Description of the task - Reproduce the following account of missing the Jewel Cave tour word for word, in full.

Excerpt -
After the Buckhorn adventure and our visit to Mt. Rushmore, we spent a couple more nights at the horse camp as it was near a lot of other Black Hills attractions.  One of these was Jewel Cave.  We arrived late in the afternoon just before the last tour of the day.  Should have gotten a bit of a clue about this place as we bought our tickets as the clerk mentioned about three times that there would be a lot of stairs.  OK, I’m fat and grey and maybe I was walking with a bit of limp as I had been riding in an RV and not getting a lot of exercise over the last couple of weeks.  My knee tends to take a while to warm up and work right under those conditions.  But if I really had a problem with stairs, I would have figured out the first time he mentioned it.  Beside I could still have taken that snot nosed kid in a fight any day cause Judy does the fighting for me and she fights dirty.  But to be honest I didn’t even think about the insult at the moment because I was so excited to see the cave.  I suddenly remembered my camera and bolted for our Ford Ranger.  Almost to the rig I heard them announce that the tour would be leaving soon.  In the minute it took me to return, there was Judy waiting with a scowl.  They had left without us.  She had told the guide I would be right there but as it was the last tour of day and as the guide was in a hurry to go, they just left.  So, I missed going into Jewel Cave by, at most, 30 seconds.  We thought about going back the next day, but I was still pissed, so, we went to Wind Cave and instead of having to walk up and down stairs we took an elevator.

Information shown -

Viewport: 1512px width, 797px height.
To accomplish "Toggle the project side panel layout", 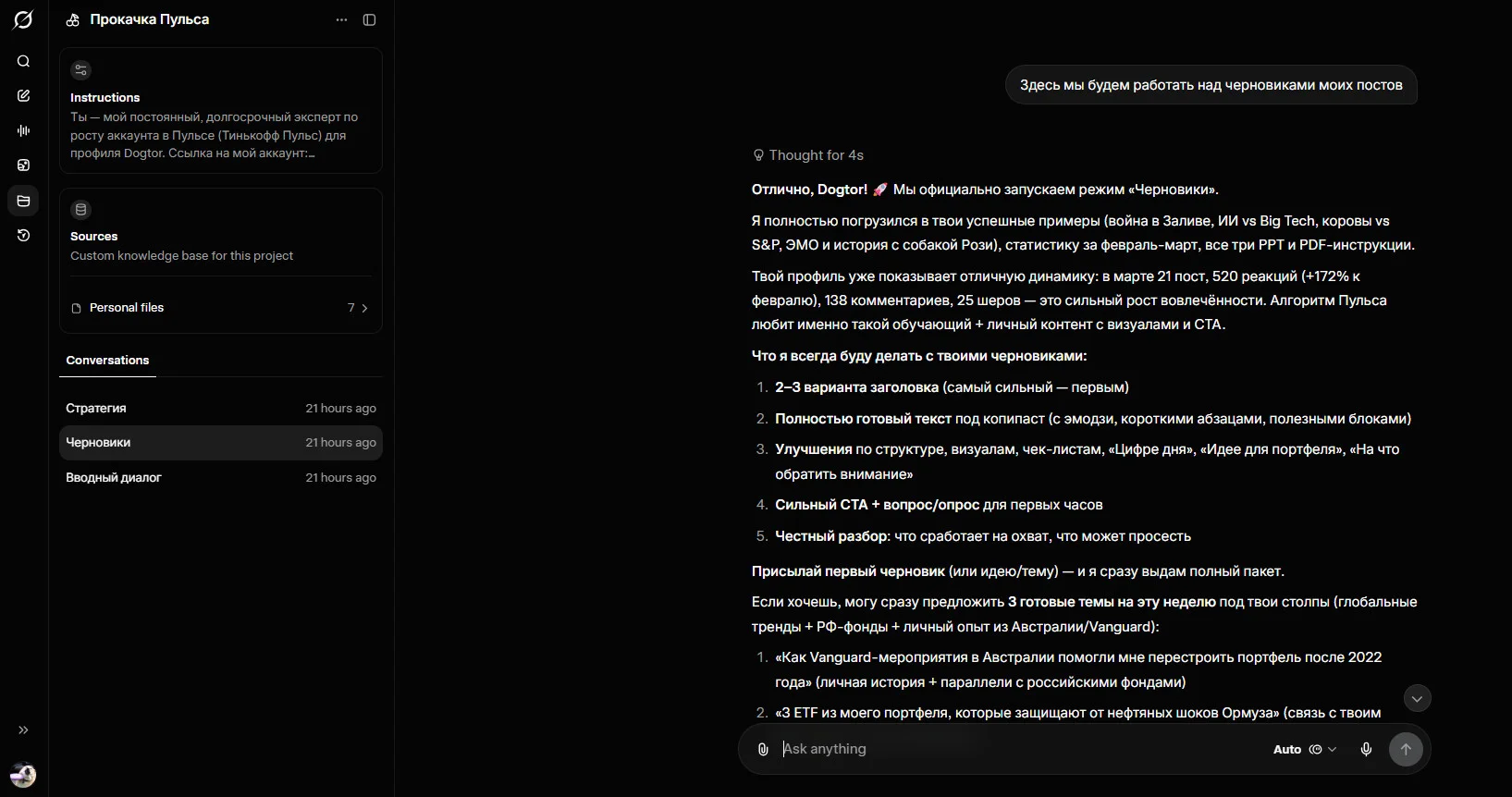I will (369, 19).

Exercise response -
After the Buckhorn adventure and our visit to Mt. Rushmore, we spent a couple more nights at the horse camp as it was near a lot of other Black Hills attractions.  One of these was Jewel Cave.  We arrived late in the afternoon just before the last tour of the day.  Should have gotten a bit of a clue about this place as we bought our tickets as the clerk mentioned about three times that there would be a lot of stairs.  OK, I’m fat and grey and maybe I was walking with a bit of limp as I had been riding in an RV and not getting a lot of exercise over the last couple of weeks.  My knee tends to take a while to warm up and work right under those conditions.  But if I really had a problem with stairs, I would have figured out the first time he mentioned it.  Beside I could still have taken that snot nosed kid in a fight any day cause Judy does the fighting for me and she fights dirty.  But to be honest I didn’t even think about the insult at the moment because I was so excited to see the cave.  I suddenly remembered my camera and bolted for our Ford Ranger.  Almost to the rig I heard them announce that the tour would be leaving soon.  In the minute it took me to return, there was Judy waiting with a scowl.  They had left without us.  She had told the guide I would be right there but as it was the last tour of day and as the guide was in a hurry to go, they just left.  So, I missed going into Jewel Cave by, at most, 30 seconds.  We thought about going back the next day, but I was still pissed, so, we went to Wind Cave and instead of having to walk up and down stairs we took an elevator.